W. Verner explora la cueva de la Pileta

Retirado del servicio activo a causa de una herida en la Guerra de los Boers, que le obligaba a usar bastón, el coronel William Willoughby Cole Verner (Ulster, 1852 – Algeciras, 1922) actuó como muchos compañeros coloniales, es decir, abandonó Inglaterra para establecerse en un lugar de los que había conocido al servicio de la reina, Gibraltar. La Roca era el lugar adecuado para su máximo hobby, la ornitología, aunque meses después dejaba la colonia por motivos económicos para establecerse con su familia en una finca de Algeciras, el Águila.

Fue un día del mes de enero de 1907 mientras regresaba de una de sus expediciones ornitológicas, cuando oyó hablar a sus acemileros de «una cueva con escritos en las paredes»; aquello le interesaba y decidió visitarla en su próxima expedición. Diversas circunstancias le impidieron hacerlo hasta más de dos años después, impasse que aprovechó para ir recogiendo información de la Cueva. Sabía por ejemplo que el autor del descubrimiento había sido un labrador que buscaba guano de murciélago para abonar sus tierras. También sabía que en su interior había un abismo insalvable. En el capítulo de la información apócrifa situó Verner ciertos rumores relativos al descubrimiento de tesoros fabulosos en la Caverna.

Estas noticias circulaban por la comarca configurando la leyenda de la «cueva de La Reina Mora» (Cabré, 1915), «cueva de Los Murciélagos» o «cueva de los Letreros», todos ellos con los que se la conocía popularmente.
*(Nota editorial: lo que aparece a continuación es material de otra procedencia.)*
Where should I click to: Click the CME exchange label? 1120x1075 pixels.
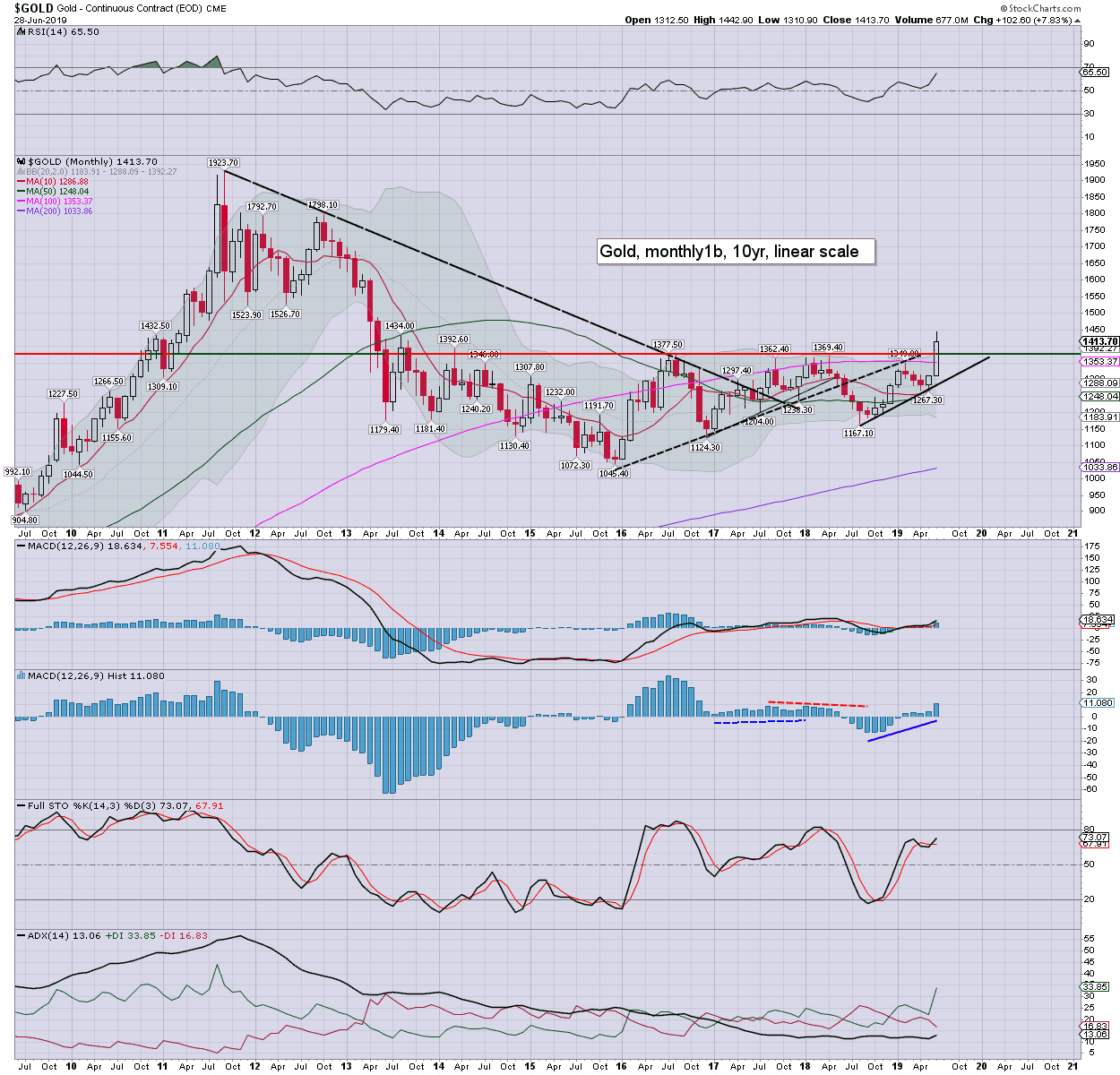tap(215, 8)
Durante la primavera de 1909 pudo ponerse, por fin, en camino. Le acompañaban sus fieles acemileros y varios miembros de la tripulación de un navío británico anclado en Gibraltar, «buenos montañeros dispuestos a cualquier aventura». El grupo emprendió la marcha en la estación que tiene el ferrocarril a su paso por Jimera de Líbar , adentrándose por la garganta del Guadiaro hasta que tuvieron que dejar los mulos en lo hondo y comenzar una ascensión que coronó en el Hoyo de Harillo, donde conoció a José.

José les mostró un orificio que «parecía una ventana en el flanco del peñascal, de unos ocho pies de alto por cinco de ancho» y acompañó a Verner y a sus hombres hasta la entrada de la Cueva, «que no es una verdadera entrada, sino más bien un orificio al borde del cual se apercibe una gran cavidad de profundidad desconocida».
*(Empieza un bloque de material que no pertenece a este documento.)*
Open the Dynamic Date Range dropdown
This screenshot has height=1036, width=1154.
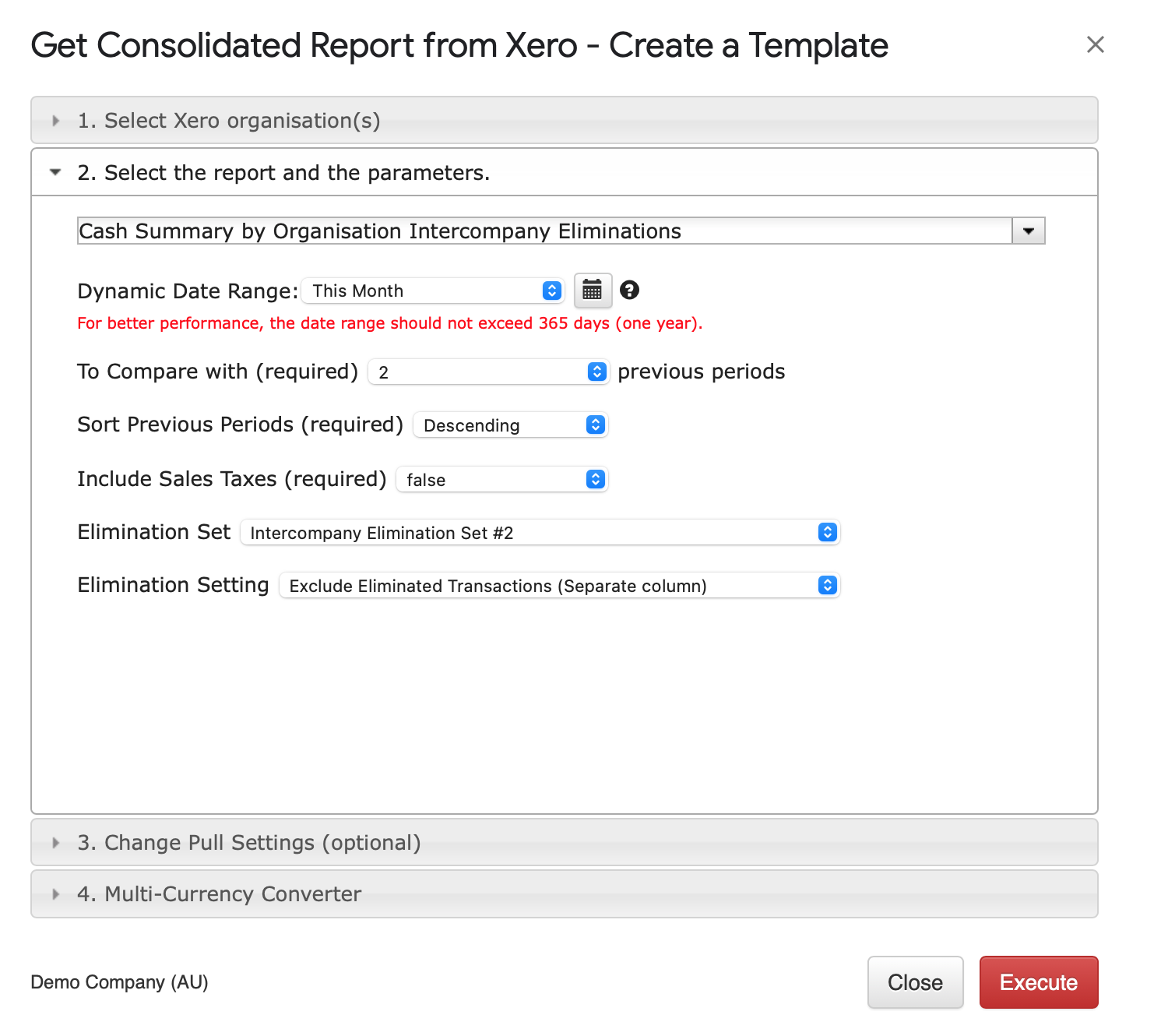433,291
Guiados por José y sirviéndose de una soga de cien pies fueron descendiendo uno a uno hasta que, una vez reunido el grupo, Verner emprendió el reconocimiento de aquel sector de la Caverna. Al frente se hallaba cerrado por un escarpe vertical que José aseguró podía escalar en las épocas en que la Cueva tenía menos humedad, pero estaban en primavera y era quimérico intentarlo. Ante ello, Verner tuvo que posponer su deseo de seguir adelante y dedicarse exclusivamente a explorar el fondo de la gran sala.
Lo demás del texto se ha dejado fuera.